- Official name: Lacul de acumulare Vârșolț
- Country: Romania
- Location: Vârșolț, Crasna
- Coordinates: 47°10′49″N 22°54′56″E﻿ / ﻿47.18028°N 22.91556°E
- Construction began: 1976
- Opening date: 1979

Dam and spillways
- Height: 17 m (56 ft)
- Length: 2,160 m (7,090 ft)
- Dam volume: 50,200,000 m^{3} (40,700 acre⋅ft)

Reservoir
- Surface area: 6.52 km^{2} (2.52 sq mi)

= Lake Vârșolț =

Vârșolț Reservoir (Lacul de acumulare Vârșolț) is the largest lake in Sălaj County, Romania.

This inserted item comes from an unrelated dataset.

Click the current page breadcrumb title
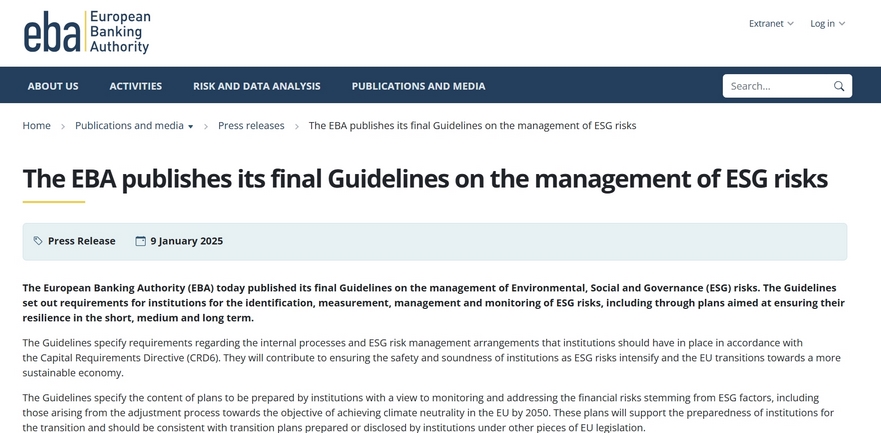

It is a reservoir, made in 1976-1979. Vârșolț Lake is situated in the Crasna River basin, between Crasna and Vârșolț. The dam has a height of 17 m and a length of 2160 m. The lake has a surface area of 652 ha and a volume of 50.2 e6m3 of water. The lake was created as floods mitigation and protection against floodings. Created after the 1970 floods in Romania, the lake controls the water output of the Crasna River. Vârșolț Lake is a drinking water source for Zalău and Șimleu Silvaniei towns.